The juxtaposition of headlines will make your head spin. Bloomberg had two headlines on its front page. First, "EPA Seeks to Calm Fears Over Toxic Chemicals in Ohio Train Derailment." The second headline: "Ohio Train Derailment Could Bring Cancer Risk, Millions in Damage."
The EPA is simultaneously telling people they're fine. At the same time, anyone with an internet connection can Google the health impacts of these chemicals. The second Bloomberg piece said this:
The 150-car Norfolk Southern train was hauling about 20 railcars containing chemicals including vinyl chloride, ethylhexyl acrylate and isobutylene, according to the US Environmental Protection Agency. Vinyl chloride, which is used to make the plastic resin known as PVC, is a carcinogen linked to cancers of the liver, brain and lungs, according to the National Cancer Institute.
They add, "It's difficult to know exactly how much of the chemicals were burned off in the fire and how much might have leached into the ground and surrounding waterways." In short, it's an uncontained hazardous chemical leak that we don't know how far or deep its spread. Yet, everything is acceptable according to the EPA.
Health hazards are apparent.
We know some damage has happened. Reports say, "The resulting spill killed 3,500 fish, according to the Ohio Department of Natural Resources. No livestock were affected, authorities said.
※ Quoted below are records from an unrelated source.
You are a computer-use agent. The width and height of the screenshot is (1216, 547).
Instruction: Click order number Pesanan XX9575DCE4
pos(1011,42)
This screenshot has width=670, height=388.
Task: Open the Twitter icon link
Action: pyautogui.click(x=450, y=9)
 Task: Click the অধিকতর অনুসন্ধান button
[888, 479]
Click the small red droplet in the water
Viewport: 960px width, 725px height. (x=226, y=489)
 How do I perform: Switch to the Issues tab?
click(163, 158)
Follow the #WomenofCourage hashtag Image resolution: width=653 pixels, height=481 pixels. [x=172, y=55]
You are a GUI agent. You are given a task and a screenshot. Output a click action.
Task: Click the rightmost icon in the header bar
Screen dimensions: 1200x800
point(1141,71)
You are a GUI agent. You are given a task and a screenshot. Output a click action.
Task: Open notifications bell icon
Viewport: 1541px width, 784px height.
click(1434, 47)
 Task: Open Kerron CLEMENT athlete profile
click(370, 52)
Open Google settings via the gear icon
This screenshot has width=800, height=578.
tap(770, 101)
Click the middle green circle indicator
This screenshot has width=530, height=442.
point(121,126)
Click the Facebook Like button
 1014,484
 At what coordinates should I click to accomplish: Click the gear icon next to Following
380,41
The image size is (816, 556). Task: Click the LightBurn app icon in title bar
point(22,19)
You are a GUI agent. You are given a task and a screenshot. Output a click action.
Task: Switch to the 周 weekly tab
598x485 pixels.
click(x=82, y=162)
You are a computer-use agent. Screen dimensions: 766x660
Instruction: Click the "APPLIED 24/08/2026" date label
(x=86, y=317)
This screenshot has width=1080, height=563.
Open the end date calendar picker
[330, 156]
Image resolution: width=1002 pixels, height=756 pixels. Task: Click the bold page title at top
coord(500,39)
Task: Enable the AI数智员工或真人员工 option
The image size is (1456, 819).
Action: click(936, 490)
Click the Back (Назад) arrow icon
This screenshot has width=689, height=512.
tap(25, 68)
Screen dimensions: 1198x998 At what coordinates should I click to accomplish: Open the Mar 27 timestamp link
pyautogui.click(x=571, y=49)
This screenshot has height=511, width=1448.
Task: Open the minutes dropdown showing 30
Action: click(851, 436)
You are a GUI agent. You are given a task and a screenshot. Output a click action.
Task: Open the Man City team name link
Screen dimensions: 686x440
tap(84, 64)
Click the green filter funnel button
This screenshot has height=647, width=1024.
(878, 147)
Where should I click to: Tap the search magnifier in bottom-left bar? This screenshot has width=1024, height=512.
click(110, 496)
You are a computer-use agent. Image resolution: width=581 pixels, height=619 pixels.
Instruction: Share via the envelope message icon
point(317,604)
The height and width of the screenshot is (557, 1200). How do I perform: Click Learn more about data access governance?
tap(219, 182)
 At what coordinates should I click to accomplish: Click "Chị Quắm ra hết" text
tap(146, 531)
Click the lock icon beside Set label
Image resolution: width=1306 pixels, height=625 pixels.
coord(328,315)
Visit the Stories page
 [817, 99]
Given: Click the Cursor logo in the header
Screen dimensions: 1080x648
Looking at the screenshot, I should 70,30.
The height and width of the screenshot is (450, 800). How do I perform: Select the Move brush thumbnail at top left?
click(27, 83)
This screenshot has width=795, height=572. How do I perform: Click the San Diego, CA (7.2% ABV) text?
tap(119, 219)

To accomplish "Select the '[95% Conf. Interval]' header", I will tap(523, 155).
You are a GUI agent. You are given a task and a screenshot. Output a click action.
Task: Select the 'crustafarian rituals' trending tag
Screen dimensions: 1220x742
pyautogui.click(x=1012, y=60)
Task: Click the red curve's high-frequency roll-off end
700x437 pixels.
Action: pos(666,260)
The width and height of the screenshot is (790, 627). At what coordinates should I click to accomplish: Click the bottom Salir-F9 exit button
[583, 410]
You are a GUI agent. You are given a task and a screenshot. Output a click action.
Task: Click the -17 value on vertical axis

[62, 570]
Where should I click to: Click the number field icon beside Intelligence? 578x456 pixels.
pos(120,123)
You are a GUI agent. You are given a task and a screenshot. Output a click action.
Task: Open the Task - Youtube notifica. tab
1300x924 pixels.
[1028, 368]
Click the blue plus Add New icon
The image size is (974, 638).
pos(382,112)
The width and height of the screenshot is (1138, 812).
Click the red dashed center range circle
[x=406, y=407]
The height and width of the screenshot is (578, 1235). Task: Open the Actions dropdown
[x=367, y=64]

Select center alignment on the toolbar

Still, reports circulated on social media of dead chickens and pets. There were no immediate fatalities or injuries."
It's more than vinyl chloride, though. We know that there were also "ethylene glycol monobutyl ether, ethylhexyl acrylate and isobutylene."
ABC News reports that "ethylhexyl acrylate, a carcinogen, can cause burning and irritation of the skin and eyes, and inhalation can irritate the nose and throat, causing shortness of breath and coughing." Additionally, "isobutylene can cause dizziness and drowsiness as well, while exposure to ethylene glycol monobutyl ether can caused irritation in the eyes, skin, nose and throat, as well as hematuria, or blood in the urine, nervous system depression, headache and vomiting."
Any clean up will take years.
All of that is a mouthful, but it's impossible for it to all get cleaned up. For example, Graniteville, South Carolina, had a derailment that spilled 90 tons of pressurized liquid chlorine. That happened in 2005 - fifteen years later, the cleanup was ongoing with people still dealing with the fallout.
The EPA can test municipal drinking water, but we won't know the impact on soil and groundwater for a long time. And in the meantime, risks of cancer resulting from these chemicals will still exist. Additionally, there's no doubt that numerous lawsuits will arise from this derailment to handle all the issues people are having.
The Ohio EPA seems more in tune with this, telling people, "The Ohio EPA has said local municipal drinking water is safe, but the state Department of Health has recommended that people with private wells drink bottled water until they receive test results." There's no way to know where the poisons have seeped so far or how bad it will get later.
Norfolk Southern unquestionably bears the bulk of the fault here. But there's a reason people are mad at the EPA along with state and federal responders. They're not getting answers or the aid they need to recover. For the Biden administration, it's yet another black mark on Pete Buttigieg's disastrous tenure as Transportation Secretary.
And for the EPA, it's yet another example of how this agency fails to fulfill its most basic duties. Since the EPA started creating its own contamination problems, it's barely been able to keep up with anything else. With these mistakes, people's health is at stake.